What do you see as the major growth sectors?
There is still a long way to go in terms of turning theories into practice, and nobody has yet developed a ‘final solution’ for vision technologies. But there are applications that exist now that may drive other applications. For example, the automotive industry has begun to use vision to supply vehicles that have devices, such as automated speed limit recognition, based on vision technology. Once other industries see that these types of solutions are enabled by artificial vision, we may see rapid growth in application areas that we hadn’t previously considered.
What do you see as the most important technological challenges facing the industry?
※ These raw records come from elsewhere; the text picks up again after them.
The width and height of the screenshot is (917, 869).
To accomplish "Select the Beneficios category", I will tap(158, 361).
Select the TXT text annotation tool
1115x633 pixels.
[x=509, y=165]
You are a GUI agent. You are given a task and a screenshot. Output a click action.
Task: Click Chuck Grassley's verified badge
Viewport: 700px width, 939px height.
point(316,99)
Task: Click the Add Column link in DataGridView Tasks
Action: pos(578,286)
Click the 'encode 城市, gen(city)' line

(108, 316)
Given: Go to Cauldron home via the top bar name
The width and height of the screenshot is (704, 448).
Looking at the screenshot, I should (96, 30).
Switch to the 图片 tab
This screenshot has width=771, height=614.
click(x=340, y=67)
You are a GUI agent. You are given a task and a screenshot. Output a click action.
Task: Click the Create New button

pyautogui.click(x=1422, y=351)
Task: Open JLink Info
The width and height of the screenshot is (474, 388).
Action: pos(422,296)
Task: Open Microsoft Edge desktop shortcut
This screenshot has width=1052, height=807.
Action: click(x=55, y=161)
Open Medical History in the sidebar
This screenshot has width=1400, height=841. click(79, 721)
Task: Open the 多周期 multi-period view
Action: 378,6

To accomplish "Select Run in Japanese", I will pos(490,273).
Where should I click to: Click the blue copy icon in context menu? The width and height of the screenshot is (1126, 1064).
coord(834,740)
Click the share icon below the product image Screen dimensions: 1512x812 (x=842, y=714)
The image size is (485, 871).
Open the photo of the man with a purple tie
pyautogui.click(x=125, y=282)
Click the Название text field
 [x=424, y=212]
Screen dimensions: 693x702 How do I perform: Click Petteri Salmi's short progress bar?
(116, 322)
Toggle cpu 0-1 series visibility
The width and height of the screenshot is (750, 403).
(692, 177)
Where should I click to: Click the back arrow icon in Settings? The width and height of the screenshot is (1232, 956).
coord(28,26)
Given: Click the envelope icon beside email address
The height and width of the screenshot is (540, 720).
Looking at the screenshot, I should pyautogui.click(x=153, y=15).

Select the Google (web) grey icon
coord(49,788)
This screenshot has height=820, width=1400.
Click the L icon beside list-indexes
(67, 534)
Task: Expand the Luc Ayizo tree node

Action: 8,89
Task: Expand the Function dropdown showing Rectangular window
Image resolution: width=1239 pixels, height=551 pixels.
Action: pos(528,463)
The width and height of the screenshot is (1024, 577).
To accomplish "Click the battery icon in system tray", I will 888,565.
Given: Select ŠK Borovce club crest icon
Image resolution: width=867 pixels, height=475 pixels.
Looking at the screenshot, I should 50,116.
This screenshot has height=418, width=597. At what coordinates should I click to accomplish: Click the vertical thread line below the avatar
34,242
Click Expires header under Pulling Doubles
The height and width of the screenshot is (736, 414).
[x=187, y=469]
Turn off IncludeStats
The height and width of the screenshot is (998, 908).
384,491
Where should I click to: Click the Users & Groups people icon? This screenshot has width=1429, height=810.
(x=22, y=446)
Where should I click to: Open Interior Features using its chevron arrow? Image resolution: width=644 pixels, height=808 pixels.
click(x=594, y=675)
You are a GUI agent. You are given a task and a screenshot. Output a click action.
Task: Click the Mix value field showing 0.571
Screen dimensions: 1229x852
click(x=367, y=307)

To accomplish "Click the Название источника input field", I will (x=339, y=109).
Our industry has gone just about as far as it can go in terms of the quality of optics, the speed of the camera and the resolution of the image. What we really need to tackle is cognition. As previously mentioned, there are a lot of theories, and until we tackle the issue of cognition – i.e. the ability to not just capture an image, but analyse and interpret it in an intelligent way – they will remain just that – theories. Replicating the brain’s functions and all the judgements it can make is the ultimate aim.
What do you see as being the most significant commercial change in the industry during the years ahead?
The price of image detection is influenced by the consumer industry. For example, vision technology has been integrated into many consumer devices, such as mobile phones and video games. The more the technology is used, components should be able to be produced cheaper and faster.
It’s not just the price of the components. Consumer markets are very competitive, and that means that cutting edge product development is ongoing. Allied industries, such as artificial vision, can benefit from technical advances made in the consumer field and apply them to their own fields.